El proceso se inicia el 26 de julio de 2006 cuando Fidel, luego de viajar a Argentina y al oriente de su país, regresa enfermo y “es trasladado de emergencia por un sangrado intestinal y sometido a la primera de varias cirugías”.

Vista la gravedad, designa a su hermano como presidente interino del Consejo de Estado de Cuba. Dos años más tarde, Raúl Castro asume formalmente el poder. En septiembre de 2010, Fidel, ya bastante recuperado, concede una sorpresiva entrevista a The Atlantic en la cual confiesa que “el modelo cubano no sirve ni para nosotros mismos”. En noviembre de ese año, Raúl, en un gesto inusual, se reúne con las autoridades de la Iglesia Católica que han venido abogando en favor de las Damas de Blanco, y ese mismo mes convoca el Congreso del Partido Comunista a realizarse en abril de 2011: “El sexto Congreso, señala, se concentrará en la solución de los problemas de la economía, en las decisiones fundamentales de la actualización del modelo económico cubano que adoptará los lineamientos de la política económica y social del partido y la revolución”. 

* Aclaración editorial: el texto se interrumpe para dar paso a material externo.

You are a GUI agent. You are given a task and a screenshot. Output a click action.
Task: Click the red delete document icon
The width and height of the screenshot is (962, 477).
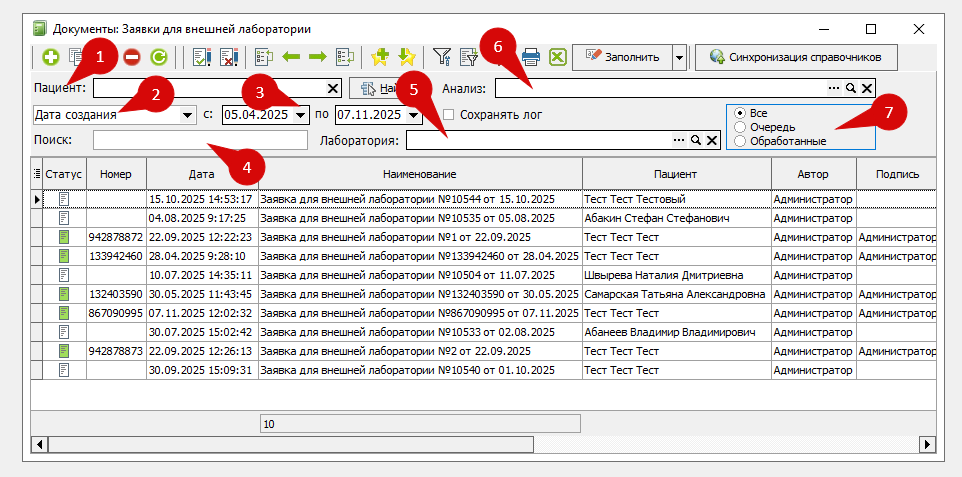coord(132,58)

En mayo de 2011 el nuncio apostólico viaja a La Habana, y en marzo de 2012 arriba el papa Benedicto XVI en viaje apostólico a México y Cuba. Luego de las ceremonias eclesiásticas, celebra una reunión privada con Fidel.

Paralelamente, Cuba ha venido presionando para que la Unión Europea abandone la Posición Común adoptada en 1996 que compromete a sus integrantes a brindar “apoyo al proceso de transición hacia una democracia pluralista y el respeto a los derechos humanos dentro de la isla”. En 2008 se reanuda el diálogo político con la UE y en 2013 se inicia un proceso de negociación global. Al margen de las formalidades, ha ido creciendo el intercambio país a país, y Europa se ha convertido, después de Venezuela, en el principal socio comercial de Cuba.

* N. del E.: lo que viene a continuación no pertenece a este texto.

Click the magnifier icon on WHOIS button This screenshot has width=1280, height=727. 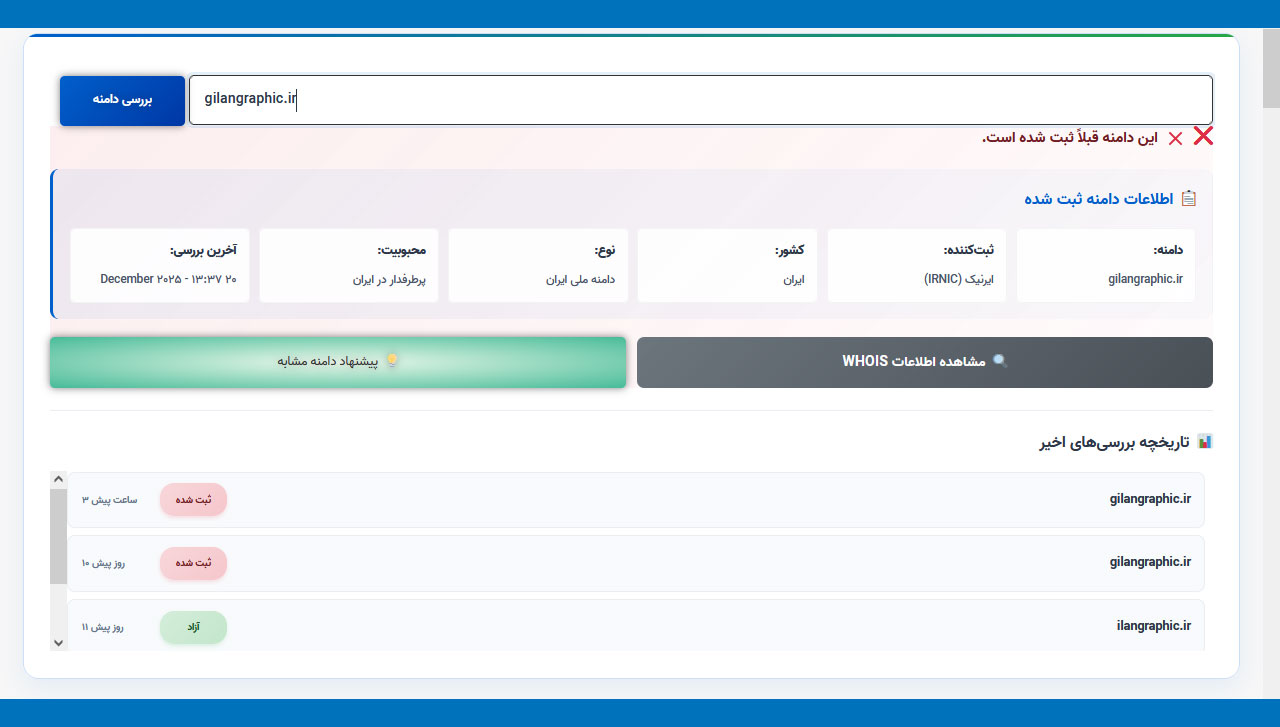pos(999,361)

Para quienes seguimos lo que acontece e incide en el hemisferio se va haciendo evidente que los Castro persiguen una transición que, a la usanza de China y Vietnam, conduzca a la liberalización de su economía, sin comprometer las prerrogativas políticas del régimen.

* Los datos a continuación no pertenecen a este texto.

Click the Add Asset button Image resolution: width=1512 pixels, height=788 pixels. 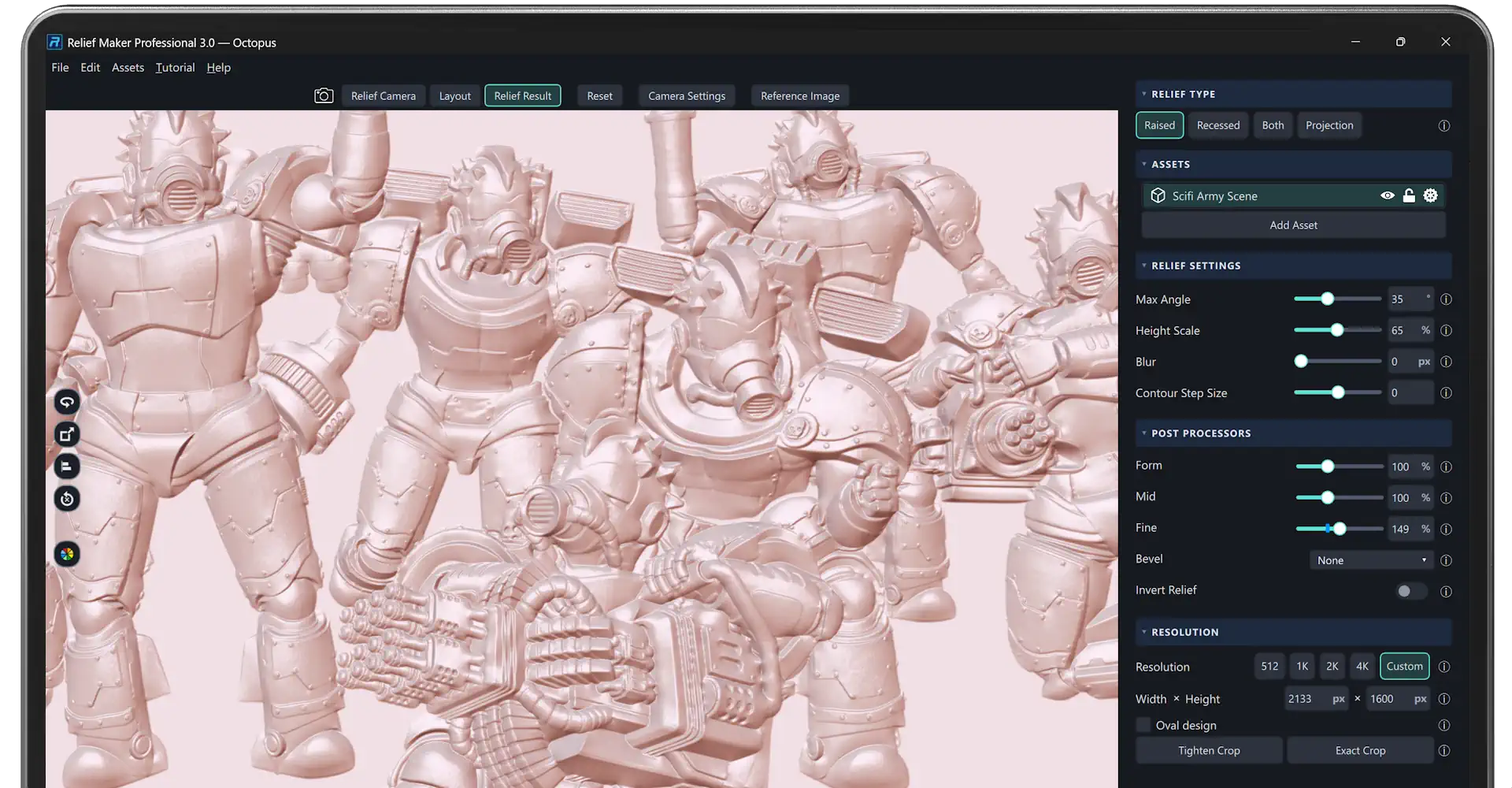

Estados Unidos no es ajeno a este proceso. Venezuela, trocada en protectorado de Cuba, y Colombia, atenazada desde La Habana entre la guerra y la paz, se convierten en cartas de negociación.

El colapso de los precios petroleros acelera el desenlace.

La noche del 11 de diciembre de 2014, John Kerry, secretario de Estado (canciller) de Estados Unidos arriba a Bogotá y el día siguiente sostiene una larga conversación con Juan Manuel Santos. Cinco días más tarde, Barack Obama y Raúl Castro anuncian simultáneamente el restablecimiento de las relaciones diplomáticas entre los dos países. 

Santos ha sido alertado de antemano. Maduro en cambio es sorprendido. Las cosas han cambiado.

De regreso a Venezuela al finalizar el viaje que lo lleva a China, Rusia y el Medio Oriente, el presidente venezolano no puede detenerse como siempre en La Habana. Debe regresar directamente  al país.